If we have two objects that are passing each other, then we can construct two local inertial frames centered on the event where they pass. In each of these frames, one of the objects will be at rest (at least momentarily), and the other will be moving; but both objects will be "in" both frames (their worldlines will appear in both frames). And if both objects are in free fall (as the satellites are), then both of their worldlines will be straight lines in either local inertial frame; they just won't be straight lines in the same direction. So each object will only be at rest in one of the two inertial frames; but they will still appear in the other, just not at rest.
 
  • #80
PeterDonis said:
A simultaneity convention has to cover events on both satellites if you're going to use it to calculate one satellite's clock rate in the other's frame. And since the satellites are in relative motion, there is no way to construct a simultaneity convention that has all ticks of clocks on both satellites simultaneous.

Wouldn't the time dilation be calculated by observing the flashes from the other satellite and then taking account of the doppler effect, and then comparing that rate to the on board clocks
 
  • #81
name123 said:
Which seems to me to be equal to the number of seconds in 1/2 year on the way out and the number of seconds in 98 years on the way back.

No. Terence does not see Stella's turnaround at 7 years elapsed on his clock; he sees it at close to 14 years elapsed on his clock. The article goes into all that.

So Terence sees 1 year's worth of flashes coming in from Stella's outbound leg during close to 14 years of his time--or one flash every 14 seconds. He then sees 1 year's worth of flashes coming in from Stella's inbound leg during 1/14th of a year, or 14 flashes per second.
 
  • #82
name123 said:
Do you disagree with the first answer Nugatory gave in post #73? Or do you think I have misunderstood it?
I believe that part of his response was limited to when the satellites are moving away from each other. Otherwise, over the entire orbit, the number of flashes sent and received would not match.

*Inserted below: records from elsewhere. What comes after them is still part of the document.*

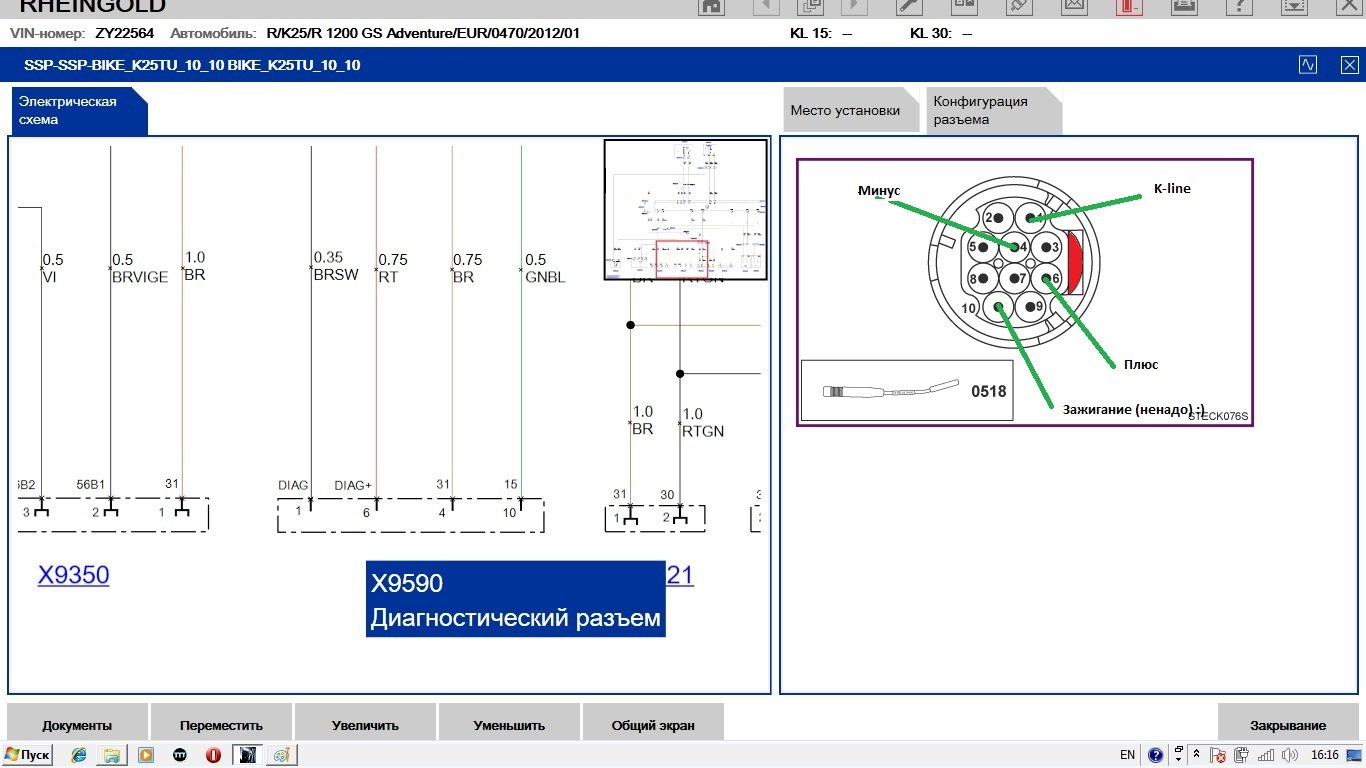Follow the X9350 connector link
This screenshot has height=768, width=1366.
tap(73, 575)
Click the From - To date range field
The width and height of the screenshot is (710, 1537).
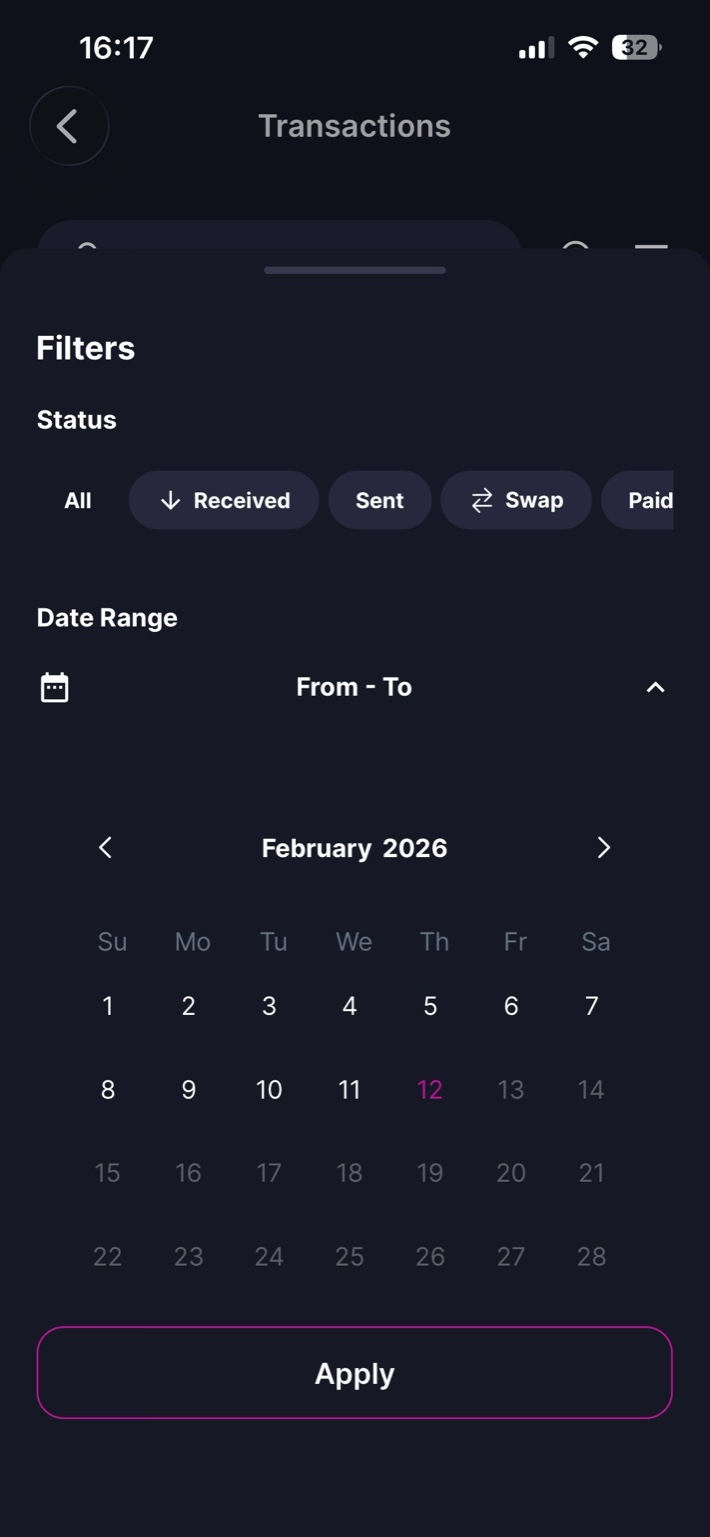(354, 688)
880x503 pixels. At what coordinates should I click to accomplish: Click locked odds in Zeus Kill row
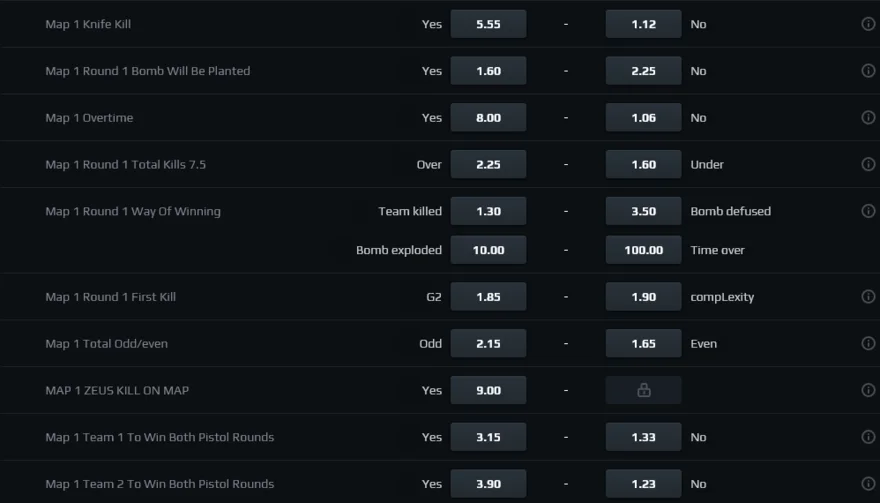point(643,390)
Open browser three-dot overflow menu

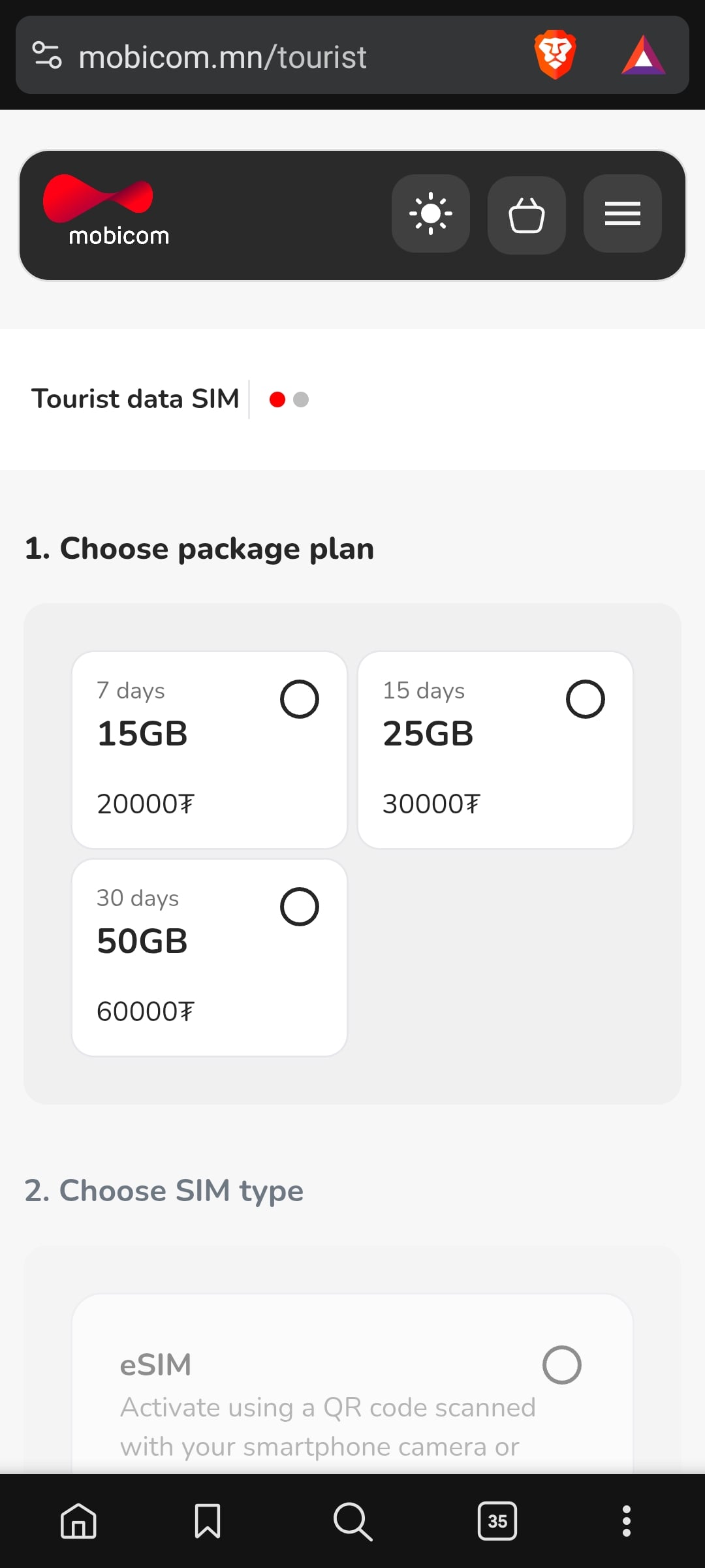click(627, 1521)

Everyone else is telling you this too...
 
  • #83
PeterDonis said:
No. Terence does not see Stella's turnaround at 7 years elapsed on his clock; he sees it at close to 14 years elapsed on his clock. The article goes into all that.

So Terence sees 1 year's worth of flashes coming in from Stella's outbound leg during close to 14 years of his time--or one flash every 14 seconds. He then sees 1 year's worth of flashes coming in from Stella's inbound leg during 1/14th of a year, or 14 flashes per second.

Doh! Thanks :)
 
  • #84
name123 said:
Wouldn't the time dilation be calculated by observing the flashes from the other satellite and then taking account of the doppler effect, and then comparing that rate to the on board clocks

"Taking account of the doppler effect" requires adopting a simultaneity convention. If the satellite adopts the simultaneity convention of its own local inertial frame, then it gets the result that the other satellite's clock is running slow. But, as I've already explained, there is no way to "add up" these calculations from all the different local inertial frames around the satellite's orbit to conclude that the other satellite's clock will have less elapsed time around one complete orbit. That's because each of those local inertial frames has a different simultaneity convention, so you can't combine their calculations.

I have already explained this at least once. Other people have also explained points to you multiple times. Yet you keep asking the same questions. At this point no new questions are being asked and all of the questions asked have already been answered. So I am closing this thread. All of the answers you seek are here. You just need to take the time to carefully think through what has been said here.